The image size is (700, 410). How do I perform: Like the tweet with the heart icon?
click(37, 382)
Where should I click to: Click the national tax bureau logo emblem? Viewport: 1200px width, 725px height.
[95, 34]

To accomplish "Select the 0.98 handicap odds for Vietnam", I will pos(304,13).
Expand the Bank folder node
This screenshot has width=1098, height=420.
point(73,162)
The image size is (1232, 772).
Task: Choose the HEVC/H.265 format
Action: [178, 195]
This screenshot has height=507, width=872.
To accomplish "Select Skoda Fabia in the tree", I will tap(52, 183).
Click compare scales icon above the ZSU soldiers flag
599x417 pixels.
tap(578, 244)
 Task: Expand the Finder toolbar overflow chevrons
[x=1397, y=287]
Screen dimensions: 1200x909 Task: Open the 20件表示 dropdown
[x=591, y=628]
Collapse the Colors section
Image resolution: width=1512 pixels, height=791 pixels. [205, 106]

──────────────────────────────

→ EXERCISE INSTRUCTIONS
Your answer should consist only of the lines from the one with "Task: Expand the" through the end of the data above, reproduced exactly.

→ PROBLEM SOLUTION
 Task: Expand the Finder toolbar overflow chevrons
[x=1397, y=287]
Screen dimensions: 1200x909 Task: Open the 20件表示 dropdown
[x=591, y=628]
Collapse the Colors section
Image resolution: width=1512 pixels, height=791 pixels. [205, 106]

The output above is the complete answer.